■ **Exercise**:
Read through the listing, and wherever a line holds the word "computer", return it.

■ **Data for this exercise**:
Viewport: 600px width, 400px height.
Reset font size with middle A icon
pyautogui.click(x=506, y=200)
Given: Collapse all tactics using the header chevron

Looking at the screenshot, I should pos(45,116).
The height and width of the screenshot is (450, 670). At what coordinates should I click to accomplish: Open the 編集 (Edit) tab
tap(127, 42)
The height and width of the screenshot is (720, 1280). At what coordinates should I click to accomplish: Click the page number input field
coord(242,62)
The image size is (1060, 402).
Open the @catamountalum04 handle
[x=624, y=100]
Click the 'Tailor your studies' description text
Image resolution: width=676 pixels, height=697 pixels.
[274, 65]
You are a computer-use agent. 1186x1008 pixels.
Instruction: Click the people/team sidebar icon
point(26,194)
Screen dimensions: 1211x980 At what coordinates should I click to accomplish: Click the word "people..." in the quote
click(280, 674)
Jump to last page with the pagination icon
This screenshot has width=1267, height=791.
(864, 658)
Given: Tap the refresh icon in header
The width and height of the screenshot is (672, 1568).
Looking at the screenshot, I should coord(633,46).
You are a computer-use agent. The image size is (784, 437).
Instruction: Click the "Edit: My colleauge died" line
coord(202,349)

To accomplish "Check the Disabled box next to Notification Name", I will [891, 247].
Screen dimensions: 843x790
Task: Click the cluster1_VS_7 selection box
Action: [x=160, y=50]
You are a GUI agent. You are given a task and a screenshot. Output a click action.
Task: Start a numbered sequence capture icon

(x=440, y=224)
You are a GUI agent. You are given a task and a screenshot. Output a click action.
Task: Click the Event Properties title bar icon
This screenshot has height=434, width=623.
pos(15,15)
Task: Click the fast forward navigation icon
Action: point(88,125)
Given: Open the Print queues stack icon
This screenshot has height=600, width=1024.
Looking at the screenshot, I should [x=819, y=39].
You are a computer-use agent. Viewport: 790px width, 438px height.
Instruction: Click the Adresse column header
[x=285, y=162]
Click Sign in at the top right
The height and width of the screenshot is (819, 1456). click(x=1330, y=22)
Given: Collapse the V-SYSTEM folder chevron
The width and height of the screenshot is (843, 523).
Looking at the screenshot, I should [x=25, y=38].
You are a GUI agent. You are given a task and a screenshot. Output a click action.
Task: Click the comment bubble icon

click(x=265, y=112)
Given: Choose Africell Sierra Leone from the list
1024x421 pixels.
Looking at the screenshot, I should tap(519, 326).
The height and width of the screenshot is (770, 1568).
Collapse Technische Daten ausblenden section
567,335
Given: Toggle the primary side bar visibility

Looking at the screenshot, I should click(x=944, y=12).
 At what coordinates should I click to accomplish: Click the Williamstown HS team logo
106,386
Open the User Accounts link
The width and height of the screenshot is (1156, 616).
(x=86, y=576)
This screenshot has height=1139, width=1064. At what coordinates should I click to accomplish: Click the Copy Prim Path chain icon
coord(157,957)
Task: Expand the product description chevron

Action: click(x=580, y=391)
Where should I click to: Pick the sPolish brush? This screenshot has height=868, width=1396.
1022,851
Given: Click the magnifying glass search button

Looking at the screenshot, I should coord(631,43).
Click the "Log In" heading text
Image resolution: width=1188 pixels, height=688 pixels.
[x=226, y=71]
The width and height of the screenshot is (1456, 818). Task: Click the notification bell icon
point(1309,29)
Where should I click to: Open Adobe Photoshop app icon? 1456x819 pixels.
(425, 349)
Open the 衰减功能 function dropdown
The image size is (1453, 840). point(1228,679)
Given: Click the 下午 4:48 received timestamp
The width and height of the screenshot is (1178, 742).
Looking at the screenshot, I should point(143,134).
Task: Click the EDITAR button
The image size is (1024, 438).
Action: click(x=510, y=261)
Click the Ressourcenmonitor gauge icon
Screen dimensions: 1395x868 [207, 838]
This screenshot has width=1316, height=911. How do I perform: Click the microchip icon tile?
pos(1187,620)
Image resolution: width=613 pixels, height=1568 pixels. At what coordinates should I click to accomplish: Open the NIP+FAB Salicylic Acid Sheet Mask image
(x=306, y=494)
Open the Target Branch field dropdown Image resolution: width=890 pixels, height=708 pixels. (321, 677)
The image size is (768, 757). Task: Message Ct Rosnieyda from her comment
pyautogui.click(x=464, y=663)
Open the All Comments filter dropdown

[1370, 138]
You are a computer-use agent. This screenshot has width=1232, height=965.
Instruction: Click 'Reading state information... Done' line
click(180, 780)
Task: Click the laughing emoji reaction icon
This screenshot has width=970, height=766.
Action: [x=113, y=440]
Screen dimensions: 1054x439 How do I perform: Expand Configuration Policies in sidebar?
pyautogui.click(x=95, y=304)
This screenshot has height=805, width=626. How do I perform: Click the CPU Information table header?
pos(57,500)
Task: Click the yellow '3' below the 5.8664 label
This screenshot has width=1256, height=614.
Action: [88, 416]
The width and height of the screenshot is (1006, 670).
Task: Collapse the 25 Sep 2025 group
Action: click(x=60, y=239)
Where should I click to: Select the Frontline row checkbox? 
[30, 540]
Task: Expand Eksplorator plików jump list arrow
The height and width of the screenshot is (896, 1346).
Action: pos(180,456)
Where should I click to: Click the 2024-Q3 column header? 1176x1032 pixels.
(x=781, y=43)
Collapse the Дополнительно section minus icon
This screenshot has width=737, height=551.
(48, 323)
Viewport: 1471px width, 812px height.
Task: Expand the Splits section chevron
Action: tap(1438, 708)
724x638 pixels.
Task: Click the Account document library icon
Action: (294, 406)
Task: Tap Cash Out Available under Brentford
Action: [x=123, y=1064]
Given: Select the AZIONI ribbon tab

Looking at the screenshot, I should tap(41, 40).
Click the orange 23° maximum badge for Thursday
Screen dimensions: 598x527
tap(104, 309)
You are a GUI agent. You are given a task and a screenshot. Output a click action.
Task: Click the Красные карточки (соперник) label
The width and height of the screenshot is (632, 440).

■ **Written response**:
You are a computer-use agent. 1186x1008 pixels.
You are a computer-use agent. The image size is (784, 437).
You are a computer-use agent. Viewport: 790px width, 438px height.
You are a computer-use agent. This screenshot has width=1232, height=965.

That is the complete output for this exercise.